SELECTED EXTRACT:
· · · ·

Ma’lula is one of the last places on earth that speak Aramaic, the language of Jesus. Its interfaith population has lived for over a thousand years peacefully together. ­These terrorists whether in Ma’lula, [or elsewhere], have committed atrocious crimes under the color of our religion. We Muslims, cannot stand in silent witness of their acts.

In a recent article in the Economist magazine the author states that, “the proportion of Middle Easterners who are Christian has dropped from 14% in 1910 to 4% today.” ­This is generally correct. The trend in the Christian population has been downward for a long time, and not necessarily because of violence or religious persecution. In Lebanon, for example, Christians outnumbered Muslims in the last official census taken by the French in 1932. Since then, all unofficial censuses make the Christians about 35% of the population at best. Many factors account for the diminishing Christian numbers. Christians are more likely to emigrate than Muslims. In the first wave of emigration from Greater Syria between 1880 and World War I, the immigrants were overwhelmingly Christian and from the Mount Lebanon area. ­There was no violence or religious persecution at the time in Mount Lebanon. On the contrary, people used to say, “Happy is he who has a goat’s resting place in Mount Lebanon.”

If so, why did the immigrants leave? ­They left basically for economic betterment. ­They heard that the streets in America were paved with gold. ­The idea of instant wealth drove many to emigrate. Perhaps the most important reason behind the declining number of Christians, relative to Muslims, is the fertility rate. Muslims have more children than Christians. Christians tend to emigrate; Muslims tend to stay. Sometimes, Muslim men marry more than one wife, and hence have more children.

Will the cradle of Christianity ultimately lose its Christians? It’s conceivable, but I hope not. History tells us that Arab Christians have survived past crises and are likely to survive the current and future ones as well. Arab Christians have always been a dynamic, vibrant and civilizing part of the population of the Arab world, past and present. In the past, following the Arab conquest of Iraq, Syria, Persia, and Egypt, Arab Christians translated Greek, Syriac, and Persian medical, scientific, astronomical, philosophical and humanistic knowledge to Arabic. ­The Arabs learned and assimilated this knowledge, and in turn produced a great civilization between the 9th and the 16th centuries that Europe could never match at the time. Spain, called Andalus by the Arabs, flourished materially and intellectually under Arab rule. When the Crusaders came to Syria at the end of the eleventh century, the medical knowledge they brought with them was so primitive in comparison to Arab medicine.

In modern times, Arab Christians spear-headed the Arab literary Renaissance and the revival of the Arabic language and humane learning. Butros Bustani founded the first national school in 1863. Archbishop Yusuf al-Dibs founded the Ḥikma school in 1875. ­The first Arabic printing press was introduced by the monastery of St. John in Khinsharah, Mount Lebanon, in 1734. ­The first Arabic newspaper was published by Rizkallah Ḥassoun in 1855. Khalil al-Khouri published Ḥadiqat al-Akhbar in 1857. Between 1870 and 1898, Arab Christians founded 17 newspapers and magazines in Lebanon and Egypt, including the newspapers al-Ahram, al-Muqaṭṭam, and the magazines al-Muqtaṭaf and al-Hilal. In politics, Najib ‘Azouri was the first to draw attention to the rising Zionist threat in Palestine in his book, the Awakening of the Arab Nation, published in French in 1904. George Antonius wrote the Arab Awakening, the first seminal work on Arab Nationalism. Th­e only three secular political parties in Greater Syria were founded by Arab Christians. Finally, all the members of the Pen League, al-Rabiṭa al-Qalamiyya, in the United States, who contributed significantly to modern Arabi thought and literature, were Arab Christians.

In the final analysis, should the day come, God forbid, when Arab Christians become an extinct species in the cradle of Christianity, this will be a calamity of unparalleled proportions, not only to Arab Christians and Christianity, but also to Arab civilization, to Arab Muslims, and to diversity and pluralism in the Arab world!

· · · ·

EXTRACTED RECORDS:
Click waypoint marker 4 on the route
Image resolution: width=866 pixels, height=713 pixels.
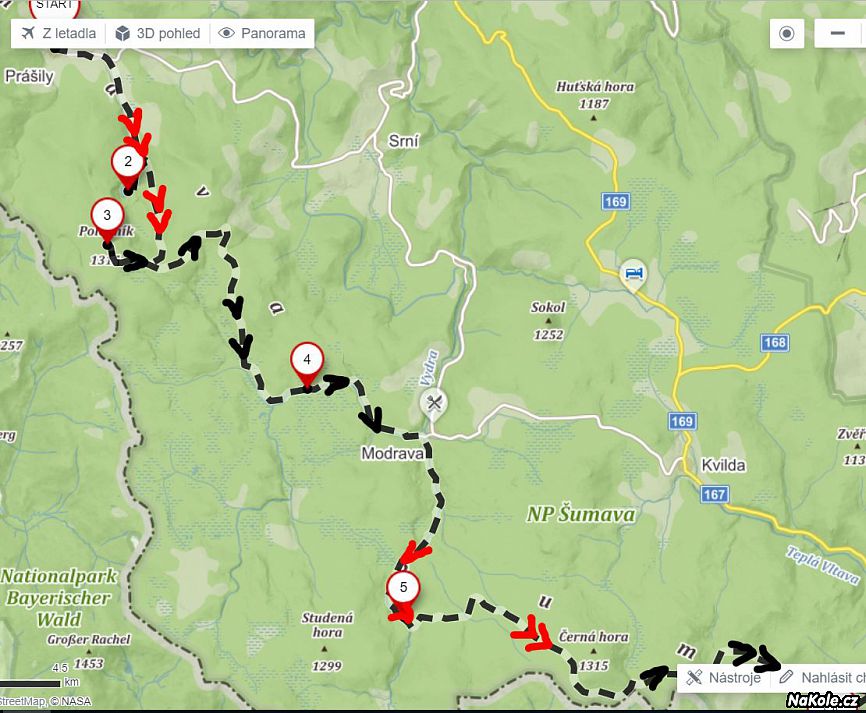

· · · ·

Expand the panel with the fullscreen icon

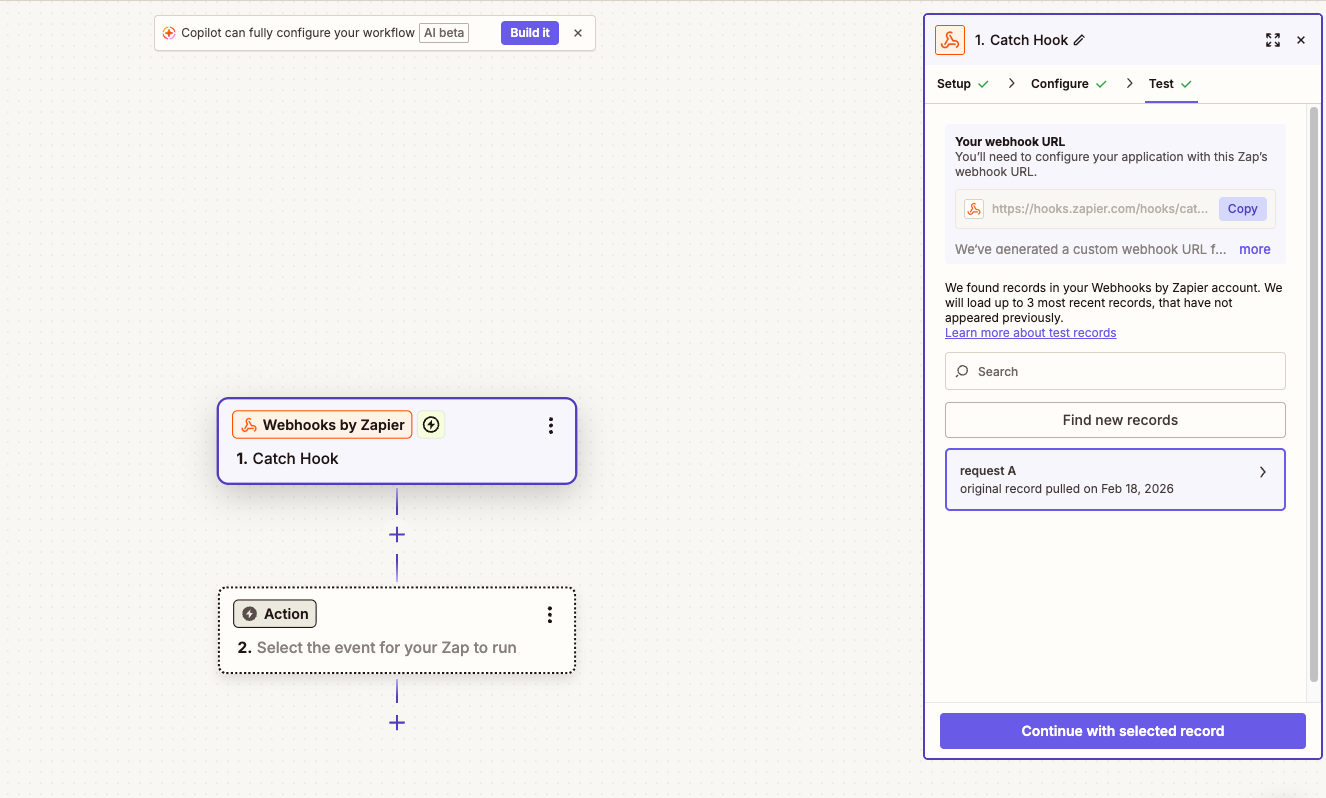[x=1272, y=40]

· · · ·

TASKS TO CARRY OUT:
1. Reproduce the passage on Arab Christians from "Ma’lula is one" to "of their acts.".
2. For each statement, say whether it agrees with the passage on Arab Christians, answering yes or no and quoting the deciding words. (a) The first wave of emigration from Greater Syria was made up mostly of Muslims. (b) Butros Bustani founded the first national school in 1863. (c) The last official census in Lebanon was taken by the French in 1932.

PER-TASK OUTPUTS:
1.
Ma’lula is one of the last places on earth that speak Aramaic, the language of Jesus. Its interfaith population has lived for over a thousand years peacefully together. ­These terrorists whether in Ma’lula, [or elsewhere], have committed atrocious crimes under the color of our religion. We Muslims, cannot stand in silent witness of their acts.

2.
(a) No: "the immigrants were overwhelmingly Christian and from the Mount Lebanon area."
(b) Yes: "Butros Bustani founded the first national school in 1863."
(c) Yes: "Christians outnumbered Muslims in the last official census taken by the French in 1932."